EXERCISE REQUIREMENTS: Only some lines are wanted. Transcribe, exactly, the lines below from the line with "Given: Expand the Carbon Footprint theme row" up to and including the line with "Given: Switch to the よくある質問一覧 tab".

DATA FOR THE TASK:
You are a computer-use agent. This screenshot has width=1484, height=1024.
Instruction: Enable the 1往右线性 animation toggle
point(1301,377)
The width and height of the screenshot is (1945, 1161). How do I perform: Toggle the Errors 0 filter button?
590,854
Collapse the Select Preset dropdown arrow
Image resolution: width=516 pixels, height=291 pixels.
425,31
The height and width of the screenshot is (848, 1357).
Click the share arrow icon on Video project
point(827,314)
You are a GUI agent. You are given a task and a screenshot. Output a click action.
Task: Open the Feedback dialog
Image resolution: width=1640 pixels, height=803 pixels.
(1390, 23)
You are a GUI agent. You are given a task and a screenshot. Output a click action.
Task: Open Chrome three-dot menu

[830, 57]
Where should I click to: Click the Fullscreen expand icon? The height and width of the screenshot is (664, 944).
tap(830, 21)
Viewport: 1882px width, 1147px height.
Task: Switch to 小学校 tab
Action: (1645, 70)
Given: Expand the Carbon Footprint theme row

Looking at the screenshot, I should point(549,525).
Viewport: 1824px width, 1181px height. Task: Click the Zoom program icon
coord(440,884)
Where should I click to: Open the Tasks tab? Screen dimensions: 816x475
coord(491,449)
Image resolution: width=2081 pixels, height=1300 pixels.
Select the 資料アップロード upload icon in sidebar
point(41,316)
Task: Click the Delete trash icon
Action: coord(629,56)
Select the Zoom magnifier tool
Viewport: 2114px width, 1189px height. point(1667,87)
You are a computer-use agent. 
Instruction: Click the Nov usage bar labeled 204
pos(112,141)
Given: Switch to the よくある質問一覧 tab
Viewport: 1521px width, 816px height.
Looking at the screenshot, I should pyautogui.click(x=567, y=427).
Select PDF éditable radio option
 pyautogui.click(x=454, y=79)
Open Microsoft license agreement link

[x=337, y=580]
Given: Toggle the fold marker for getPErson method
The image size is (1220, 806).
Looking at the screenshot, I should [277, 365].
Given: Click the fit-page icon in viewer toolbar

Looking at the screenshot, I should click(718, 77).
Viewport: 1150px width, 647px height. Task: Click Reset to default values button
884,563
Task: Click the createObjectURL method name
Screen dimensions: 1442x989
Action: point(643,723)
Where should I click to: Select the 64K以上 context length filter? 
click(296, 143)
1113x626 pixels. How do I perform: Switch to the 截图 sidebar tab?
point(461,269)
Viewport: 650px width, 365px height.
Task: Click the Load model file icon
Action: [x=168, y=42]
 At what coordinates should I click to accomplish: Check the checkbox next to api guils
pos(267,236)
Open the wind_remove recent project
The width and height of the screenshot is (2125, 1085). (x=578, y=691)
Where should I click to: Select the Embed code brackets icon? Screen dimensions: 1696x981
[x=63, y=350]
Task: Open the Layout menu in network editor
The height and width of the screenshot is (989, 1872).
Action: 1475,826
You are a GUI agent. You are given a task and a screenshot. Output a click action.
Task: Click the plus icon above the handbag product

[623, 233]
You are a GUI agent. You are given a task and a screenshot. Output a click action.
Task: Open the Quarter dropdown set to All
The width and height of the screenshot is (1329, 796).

SOLUTION TO THIS EXERCISE:
Given: Expand the Carbon Footprint theme row

Looking at the screenshot, I should point(549,525).
Viewport: 1824px width, 1181px height. Task: Click the Zoom program icon
coord(440,884)
Where should I click to: Open the Tasks tab? Screen dimensions: 816x475
coord(491,449)
Image resolution: width=2081 pixels, height=1300 pixels.
Select the 資料アップロード upload icon in sidebar
point(41,316)
Task: Click the Delete trash icon
Action: coord(629,56)
Select the Zoom magnifier tool
Viewport: 2114px width, 1189px height. point(1667,87)
You are a computer-use agent. 
Instruction: Click the Nov usage bar labeled 204
pos(112,141)
Given: Switch to the よくある質問一覧 tab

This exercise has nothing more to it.